Given problem
Edit the material below by changing each "Viewport" to "Window" and keeping everything else the same.

Entries for finding text and elements
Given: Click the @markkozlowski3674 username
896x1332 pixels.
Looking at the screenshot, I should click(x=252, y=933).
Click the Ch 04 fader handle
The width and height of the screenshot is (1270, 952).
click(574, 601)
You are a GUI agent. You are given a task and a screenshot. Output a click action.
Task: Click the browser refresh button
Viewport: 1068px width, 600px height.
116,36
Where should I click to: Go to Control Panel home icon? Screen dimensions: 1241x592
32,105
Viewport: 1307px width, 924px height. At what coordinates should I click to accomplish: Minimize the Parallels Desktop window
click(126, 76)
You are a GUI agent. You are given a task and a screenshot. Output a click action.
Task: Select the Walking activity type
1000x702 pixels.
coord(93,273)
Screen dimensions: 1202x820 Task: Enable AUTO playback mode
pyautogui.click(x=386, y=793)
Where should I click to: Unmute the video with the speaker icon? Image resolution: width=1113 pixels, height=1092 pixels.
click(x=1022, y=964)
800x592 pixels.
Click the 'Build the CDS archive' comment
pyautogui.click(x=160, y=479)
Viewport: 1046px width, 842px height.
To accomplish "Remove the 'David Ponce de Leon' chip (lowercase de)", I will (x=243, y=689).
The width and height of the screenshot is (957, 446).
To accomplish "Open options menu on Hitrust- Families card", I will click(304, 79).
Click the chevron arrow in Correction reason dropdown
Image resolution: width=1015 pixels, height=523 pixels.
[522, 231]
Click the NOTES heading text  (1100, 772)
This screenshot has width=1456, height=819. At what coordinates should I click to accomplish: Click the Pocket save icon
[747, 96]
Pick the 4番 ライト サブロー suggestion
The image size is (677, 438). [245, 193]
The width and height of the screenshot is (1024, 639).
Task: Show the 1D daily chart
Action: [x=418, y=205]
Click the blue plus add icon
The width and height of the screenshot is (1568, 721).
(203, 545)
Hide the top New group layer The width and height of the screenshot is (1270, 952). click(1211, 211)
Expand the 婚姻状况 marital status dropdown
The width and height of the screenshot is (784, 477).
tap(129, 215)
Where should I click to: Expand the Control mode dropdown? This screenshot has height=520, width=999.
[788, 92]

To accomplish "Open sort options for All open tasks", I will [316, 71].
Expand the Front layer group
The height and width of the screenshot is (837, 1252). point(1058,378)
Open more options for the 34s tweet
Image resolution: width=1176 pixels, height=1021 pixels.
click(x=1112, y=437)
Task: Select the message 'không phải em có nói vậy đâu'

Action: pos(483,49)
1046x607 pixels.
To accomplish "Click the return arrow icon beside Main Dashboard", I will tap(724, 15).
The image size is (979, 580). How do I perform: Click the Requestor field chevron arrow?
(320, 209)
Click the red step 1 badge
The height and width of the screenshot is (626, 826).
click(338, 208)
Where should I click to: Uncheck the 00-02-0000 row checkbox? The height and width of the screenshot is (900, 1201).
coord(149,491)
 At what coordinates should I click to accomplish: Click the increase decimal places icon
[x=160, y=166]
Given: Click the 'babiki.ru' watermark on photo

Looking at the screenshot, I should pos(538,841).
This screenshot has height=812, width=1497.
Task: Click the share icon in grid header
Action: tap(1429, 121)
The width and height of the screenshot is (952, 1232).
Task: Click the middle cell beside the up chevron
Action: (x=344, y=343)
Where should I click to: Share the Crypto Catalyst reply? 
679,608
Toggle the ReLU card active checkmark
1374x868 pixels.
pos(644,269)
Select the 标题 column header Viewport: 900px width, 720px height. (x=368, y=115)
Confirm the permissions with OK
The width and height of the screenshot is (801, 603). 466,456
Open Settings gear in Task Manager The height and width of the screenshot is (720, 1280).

Result for this task
Given: Click the @markkozlowski3674 username
896x1332 pixels.
Looking at the screenshot, I should click(x=252, y=933).
Click the Ch 04 fader handle
The width and height of the screenshot is (1270, 952).
click(574, 601)
You are a GUI agent. You are given a task and a screenshot. Output a click action.
Task: Click the browser refresh button
Window: 1068px width, 600px height.
116,36
Where should I click to: Go to Control Panel home icon? Screen dimensions: 1241x592
32,105
Window: 1307px width, 924px height. At what coordinates should I click to accomplish: Minimize the Parallels Desktop window
click(126, 76)
You are a GUI agent. You are given a task and a screenshot. Output a click action.
Task: Select the Walking activity type
1000x702 pixels.
coord(93,273)
Screen dimensions: 1202x820 Task: Enable AUTO playback mode
pyautogui.click(x=386, y=793)
Where should I click to: Unmute the video with the speaker icon? Image resolution: width=1113 pixels, height=1092 pixels.
click(x=1022, y=964)
800x592 pixels.
Click the 'Build the CDS archive' comment
pyautogui.click(x=160, y=479)
Window: 1046px width, 842px height.
To accomplish "Remove the 'David Ponce de Leon' chip (lowercase de)", I will (x=243, y=689).
The width and height of the screenshot is (957, 446).
To accomplish "Open options menu on Hitrust- Families card", I will click(304, 79).
Click the chevron arrow in Correction reason dropdown
Image resolution: width=1015 pixels, height=523 pixels.
[522, 231]
Click the NOTES heading text  (1100, 772)
This screenshot has width=1456, height=819. At what coordinates should I click to accomplish: Click the Pocket save icon
[747, 96]
Pick the 4番 ライト サブロー suggestion
The image size is (677, 438). [245, 193]
The width and height of the screenshot is (1024, 639).
Task: Show the 1D daily chart
Action: [x=418, y=205]
Click the blue plus add icon
The width and height of the screenshot is (1568, 721).
(203, 545)
Hide the top New group layer The width and height of the screenshot is (1270, 952). click(1211, 211)
Expand the 婚姻状况 marital status dropdown
The width and height of the screenshot is (784, 477).
tap(129, 215)
Where should I click to: Expand the Control mode dropdown? This screenshot has height=520, width=999.
[788, 92]

To accomplish "Open sort options for All open tasks", I will [316, 71].
Expand the Front layer group
The height and width of the screenshot is (837, 1252). point(1058,378)
Open more options for the 34s tweet
Image resolution: width=1176 pixels, height=1021 pixels.
click(x=1112, y=437)
Task: Select the message 'không phải em có nói vậy đâu'

Action: pos(483,49)
1046x607 pixels.
To accomplish "Click the return arrow icon beside Main Dashboard", I will tap(724, 15).
The image size is (979, 580). How do I perform: Click the Requestor field chevron arrow?
(320, 209)
Click the red step 1 badge
The height and width of the screenshot is (626, 826).
click(338, 208)
Where should I click to: Uncheck the 00-02-0000 row checkbox? The height and width of the screenshot is (900, 1201).
coord(149,491)
 At what coordinates should I click to accomplish: Click the increase decimal places icon
[x=160, y=166]
Given: Click the 'babiki.ru' watermark on photo

Looking at the screenshot, I should pos(538,841).
This screenshot has height=812, width=1497.
Task: Click the share icon in grid header
Action: tap(1429, 121)
The width and height of the screenshot is (952, 1232).
Task: Click the middle cell beside the up chevron
Action: (x=344, y=343)
Where should I click to: Share the Crypto Catalyst reply? 
679,608
Toggle the ReLU card active checkmark
1374x868 pixels.
pos(644,269)
Select the 标题 column header Window: 900px width, 720px height. (x=368, y=115)
Confirm the permissions with OK
The width and height of the screenshot is (801, 603). 466,456
Open Settings gear in Task Manager The height and width of the screenshot is (720, 1280).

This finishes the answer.